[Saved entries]

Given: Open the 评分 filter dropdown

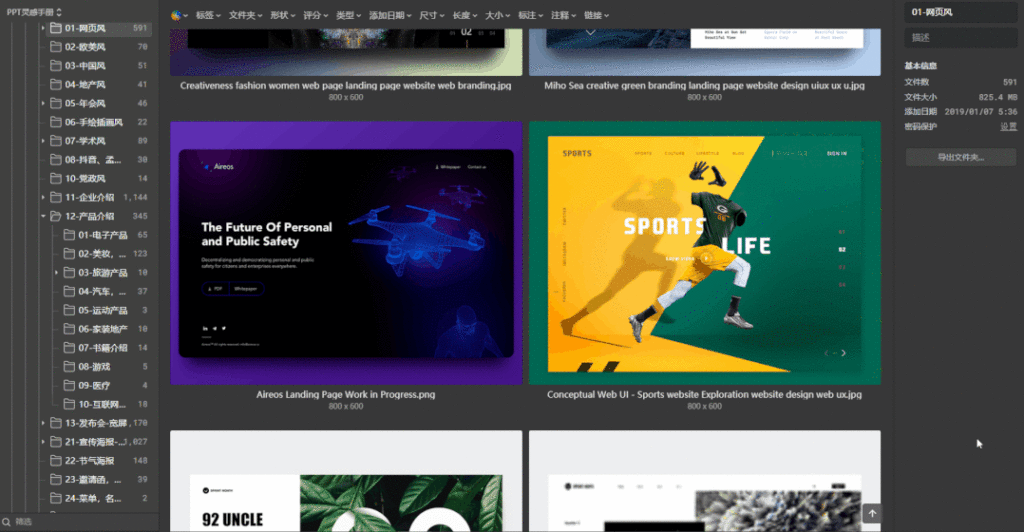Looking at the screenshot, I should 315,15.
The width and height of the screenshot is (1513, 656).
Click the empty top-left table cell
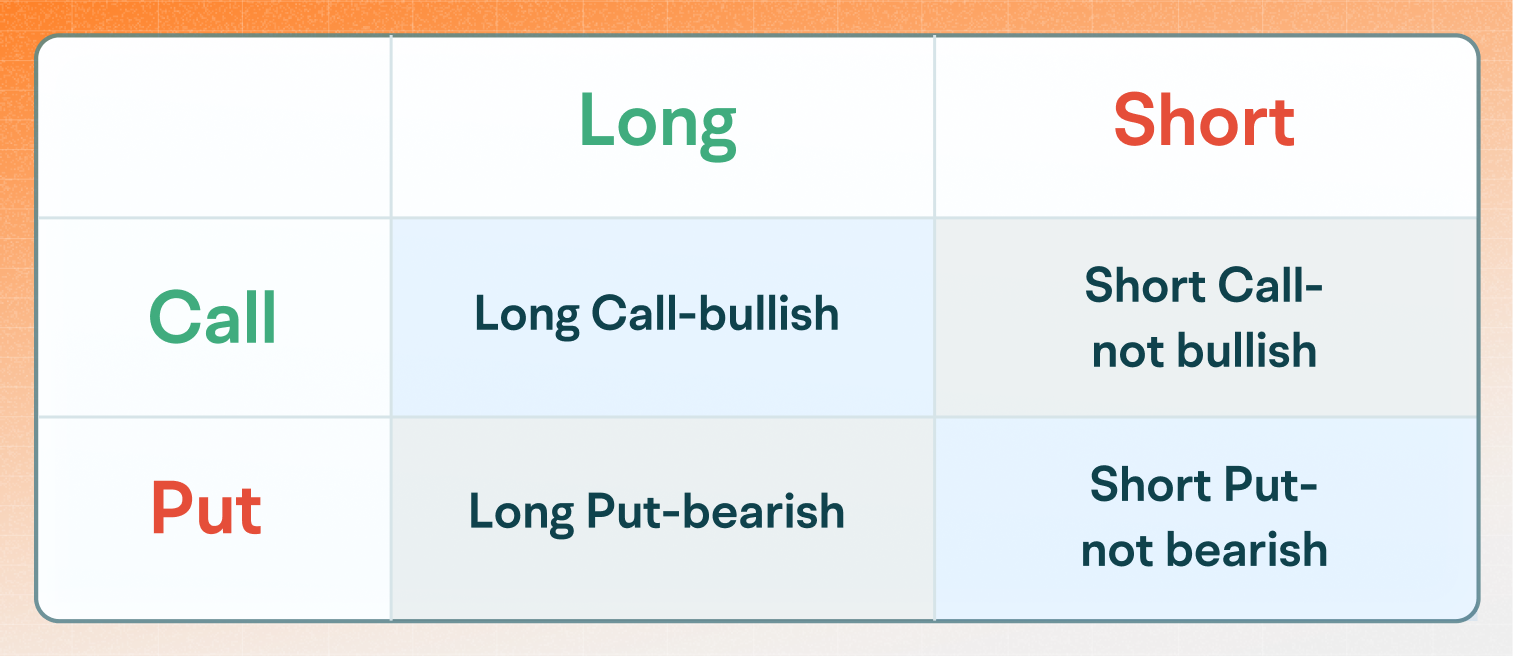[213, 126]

GOAL OF THE EXERCISE
Repeat, exactly and in full, every entry in the data, but not the pictures.

TASK RESPONSE
Given: Open the 评分 filter dropdown

Looking at the screenshot, I should 315,15.
The width and height of the screenshot is (1513, 656).
Click the empty top-left table cell
[213, 126]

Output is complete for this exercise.